Lynn Hyde, executive director for the nonprofit Historic Whidbey, said the building is one of the oldest historical homes in the state and its preservation will provide a window into the checkered history of its former inhabitant, Granville Haller, who lived in the house from 1866 to 1879. Hyde said restoration plans for the front portion of the first floor of the two-story colonial section of the house will include exhibit space.
“The era of the Hallers is what we will be talking about, and that will include all of the treaties with the Native Americans, the hostilities that ensued and it will deal with the international boundary dispute with Great Britain and all of these things that Haller actually took part in,” she said. “That is what will set the Haller House exhibits apart from the [Island County Historical Museum]. It is going to be a very specialized period in time that goes down deep, where the museum has a much broader purview of what it is interpreting.”
Hyde said Historic Whidbey hopes to be able to open the doors of the house to the public in 2024 if all goes according to plan. She said the second floor will house offices and the Coupeville Historic Waterfront Association plans to lease space as well. Hyde said one area of the house in particular has drawn a great amount of interest.
“Probably the most exciting part is the back wing of the house – the older 1859 Brunn house – is going to be a mercantile/general store with a Victorian soda fountain and that should be what brings tourists in,” she said.
Hyde said as part of the process, a new roof was installed and the original windows were rehabilitated. While progress is steadily being made, she said there is a great deal of work left to be done after the house’s lowering onto its new foundation in January. Hyde said the organization will work on rebuilding the chimney, which had to be taken down to lift the house. Hyde said the porches will also get rebuilt, and plans include the installation of house systems such as plumbing.
“We are really excited about this next phase,” she said. “The house is doing well, it came down with almost no bad effects.”
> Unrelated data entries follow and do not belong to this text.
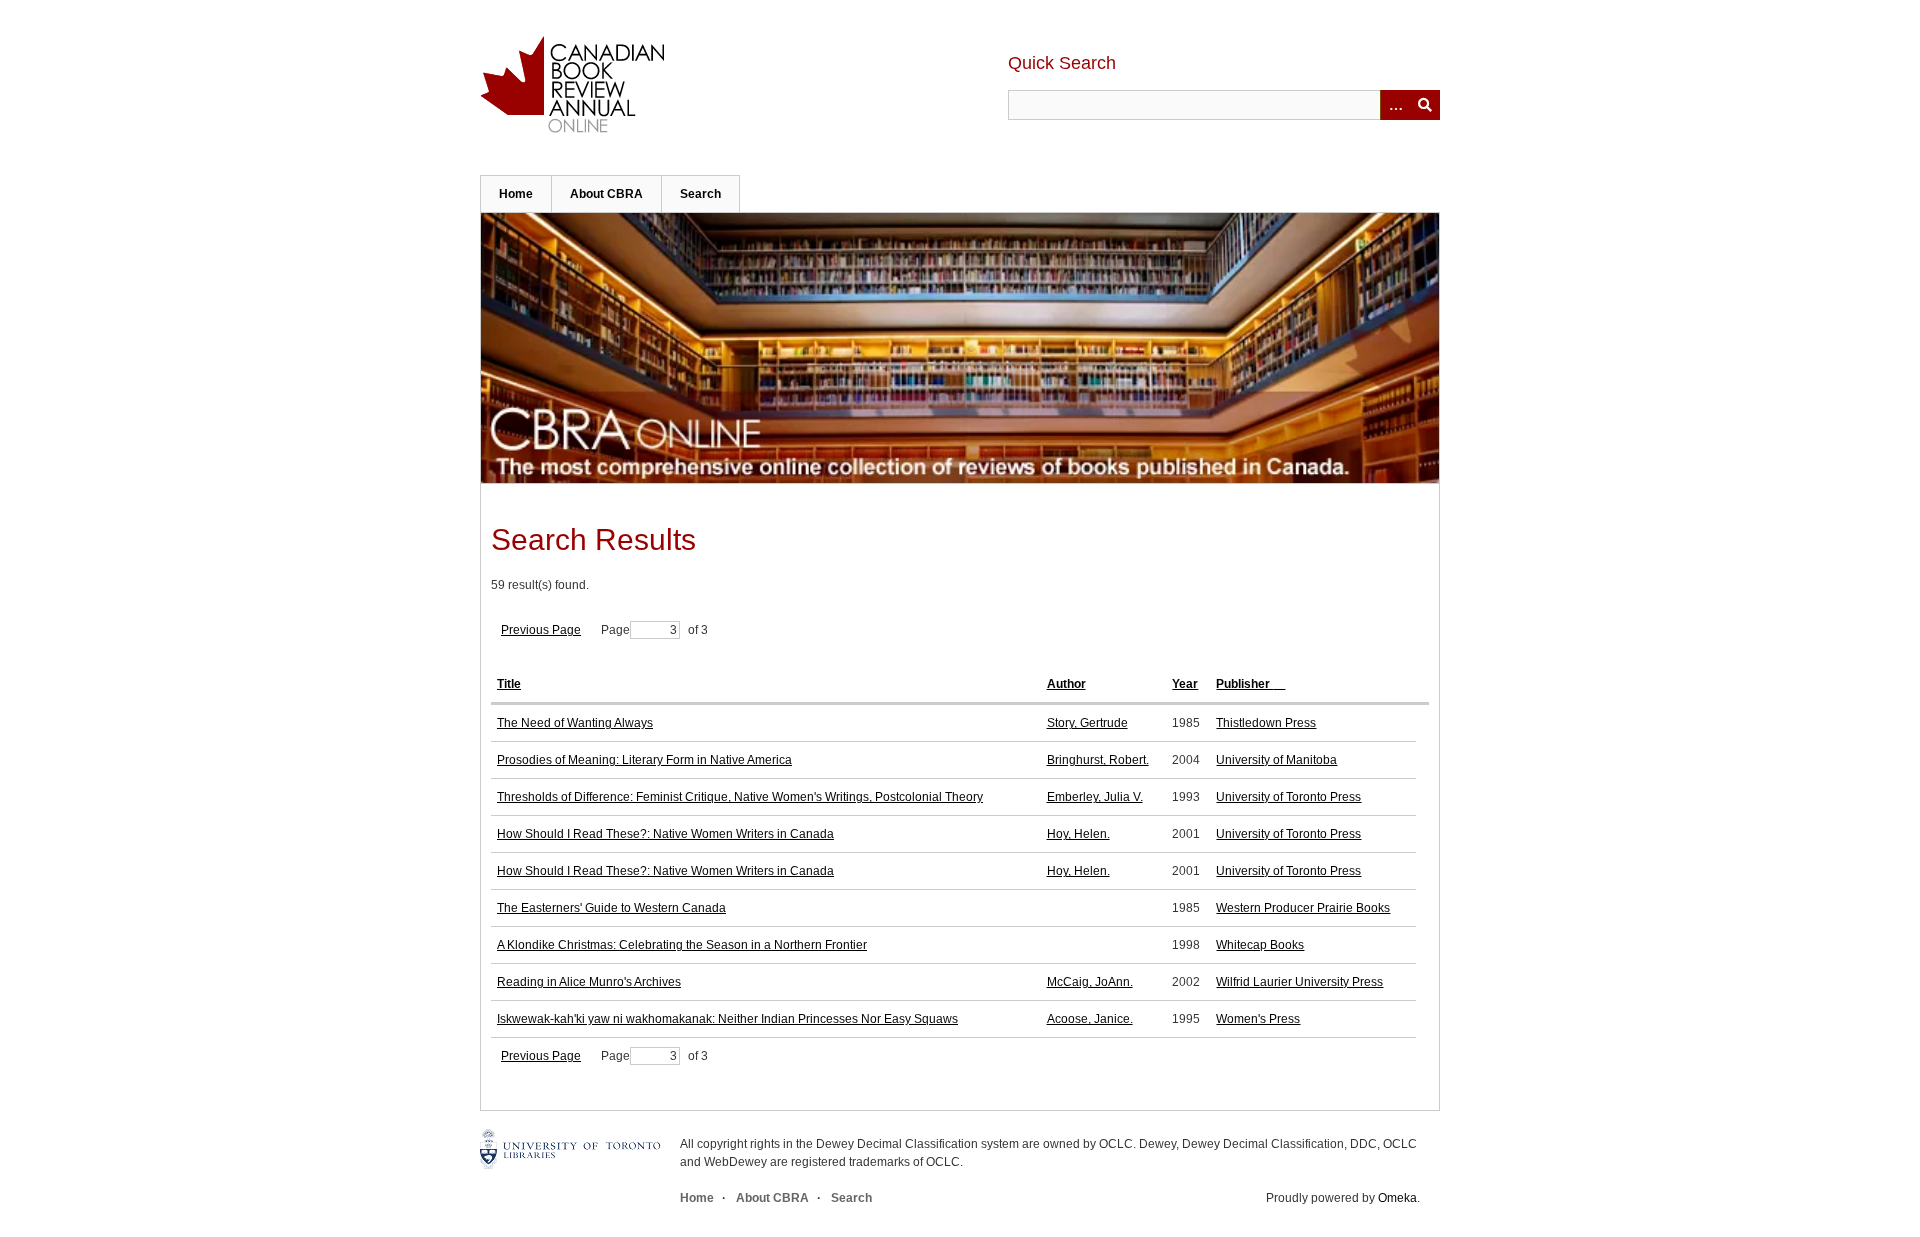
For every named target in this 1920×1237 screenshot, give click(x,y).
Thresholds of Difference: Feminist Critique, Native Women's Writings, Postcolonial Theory (740, 797)
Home (516, 194)
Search (700, 194)
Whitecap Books (1260, 945)
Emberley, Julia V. (1095, 797)
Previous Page (541, 630)
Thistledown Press (1266, 723)
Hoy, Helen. (1078, 834)
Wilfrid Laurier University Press (1299, 982)
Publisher (1244, 684)
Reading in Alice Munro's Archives (589, 982)
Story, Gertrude (1087, 723)
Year (1185, 684)
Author (1066, 684)
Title (509, 684)
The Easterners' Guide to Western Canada (611, 908)
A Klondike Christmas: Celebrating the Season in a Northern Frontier (682, 945)
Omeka (1397, 1198)
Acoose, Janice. (1090, 1019)
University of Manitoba (1276, 760)
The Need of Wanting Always (575, 723)
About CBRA (606, 194)
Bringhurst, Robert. (1098, 760)
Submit (1425, 105)
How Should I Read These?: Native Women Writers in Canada (665, 834)
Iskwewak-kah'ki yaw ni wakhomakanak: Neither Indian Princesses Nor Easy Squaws (727, 1019)
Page (615, 630)
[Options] (1395, 105)
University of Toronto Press (1288, 797)
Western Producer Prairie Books (1303, 908)
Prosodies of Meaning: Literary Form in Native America (644, 760)
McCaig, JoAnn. (1090, 982)
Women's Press (1258, 1019)
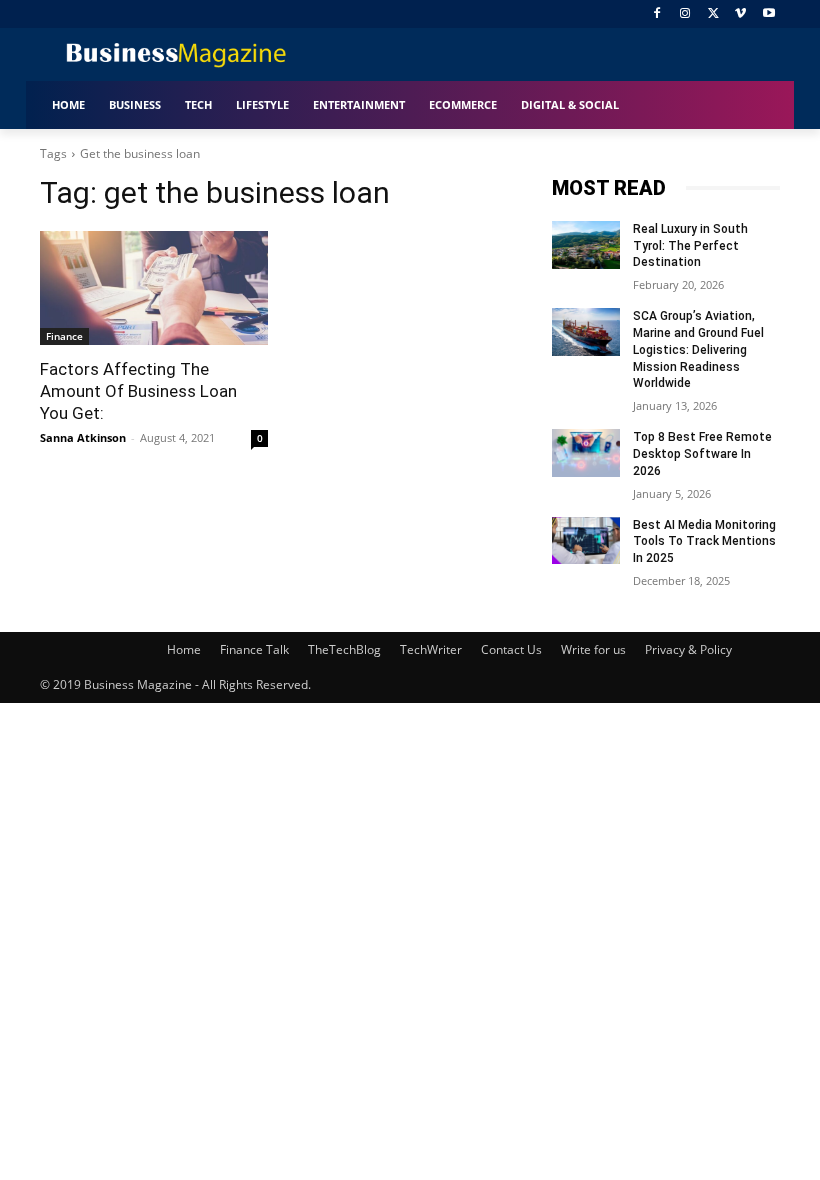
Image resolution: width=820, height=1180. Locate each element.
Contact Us (511, 649)
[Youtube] (768, 14)
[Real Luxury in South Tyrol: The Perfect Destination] (586, 245)
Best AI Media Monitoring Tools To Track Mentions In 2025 (704, 542)
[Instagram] (685, 14)
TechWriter (431, 649)
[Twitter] (713, 14)
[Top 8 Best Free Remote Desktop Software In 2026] (586, 453)
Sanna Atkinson (83, 437)
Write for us (593, 649)
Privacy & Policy (688, 649)
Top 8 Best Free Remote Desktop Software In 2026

Hyde said the effects of COVID-19 have also factored into the progress of the house.
“We had three different fundraisers planned for 2020 and they all had to be cancelled so we were kind of panic-stricken about that, and I know that we are not the only non-profit that has had this happen,” she said. “But it seems like for some of us the donations have been more than usual and maybe some of that is because our community is afraid for us, that we really need extra help.”
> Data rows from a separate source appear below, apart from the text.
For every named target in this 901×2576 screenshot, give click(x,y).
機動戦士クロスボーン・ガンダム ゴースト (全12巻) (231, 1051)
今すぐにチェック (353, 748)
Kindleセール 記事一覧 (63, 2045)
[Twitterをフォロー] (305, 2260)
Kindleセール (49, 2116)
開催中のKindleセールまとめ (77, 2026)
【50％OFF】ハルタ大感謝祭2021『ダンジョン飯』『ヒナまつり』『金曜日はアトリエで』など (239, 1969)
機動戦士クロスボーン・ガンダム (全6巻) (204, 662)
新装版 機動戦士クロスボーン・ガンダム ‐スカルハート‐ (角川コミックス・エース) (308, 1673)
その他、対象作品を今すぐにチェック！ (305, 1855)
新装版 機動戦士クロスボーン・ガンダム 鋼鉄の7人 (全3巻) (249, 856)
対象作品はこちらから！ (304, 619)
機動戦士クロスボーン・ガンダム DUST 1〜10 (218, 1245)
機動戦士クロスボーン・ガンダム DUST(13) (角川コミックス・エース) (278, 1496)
Hyde said Historic Whidbey is continually grateful for the ongoing donations and support as work on the house continues. She said now that the organization has bought the house, the project is eligible for more grants and funds and the group has applied for a Washington state Heritage Capital Project grant, along with federal programs.
“It has been a real community effort, we could not do it without everybody in the region that is supporting us and cheering us on,” she said. “I just wish we could have more big parties where we got to celebrate with them in person – nobody has been able to come into the house for over a year and it is really different in there. It is completely gutted, but it is really fascinating to get a good look at the bones and how it was put together and see the history of where there have been fires and that kind of thing, but we are just going to have to keep waiting until this COVID stuff passes.”
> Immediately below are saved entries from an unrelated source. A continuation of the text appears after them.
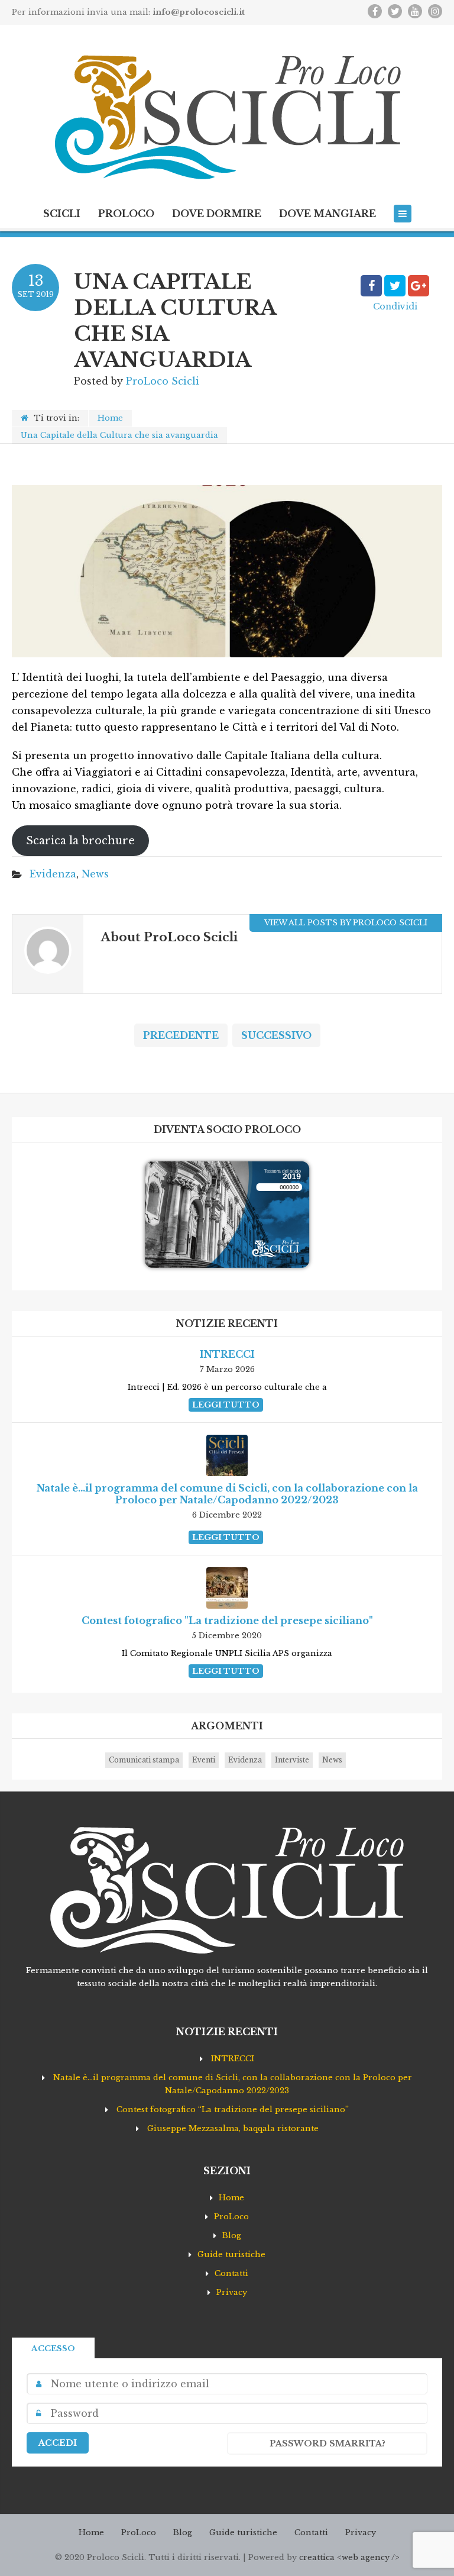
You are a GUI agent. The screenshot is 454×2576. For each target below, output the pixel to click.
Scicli (61, 213)
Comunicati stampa (144, 1759)
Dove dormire (216, 213)
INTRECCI (232, 2059)
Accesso (53, 2348)
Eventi (203, 1759)
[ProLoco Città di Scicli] (227, 117)
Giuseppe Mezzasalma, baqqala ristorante (233, 2128)
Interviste (292, 1759)
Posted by (136, 381)
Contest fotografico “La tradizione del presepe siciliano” (232, 2109)
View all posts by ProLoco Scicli (345, 923)
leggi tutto (226, 1405)
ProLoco (126, 213)
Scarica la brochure (80, 840)
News (95, 874)
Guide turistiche (231, 2254)
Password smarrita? (327, 2443)
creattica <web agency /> (349, 2557)
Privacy (231, 2292)
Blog (231, 2235)
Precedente (181, 1035)
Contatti (231, 2273)
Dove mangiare (327, 213)
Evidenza (53, 874)
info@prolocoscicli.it (199, 12)
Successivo (276, 1035)
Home (110, 418)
Hyde said there has been good feedback about the house and the progress made on the project. She said there was a sense of relief when the foundation was able to purchase the house in 2018, as opposed to the house meeting a different fate.
“Everybody is excited, because you know what, it is always good to see something that looks like it is about to be lost forever and find it gets a lifeline,” she said. “I wish it did not take so long for the full gratification to hit but I think the community is pretty excited. I think it is really going to change Front Street. And now that you can see it, and it has visibility, people are really starting to be able to imagine how it is going to change Front Street and I think everybody is pretty happy with it.”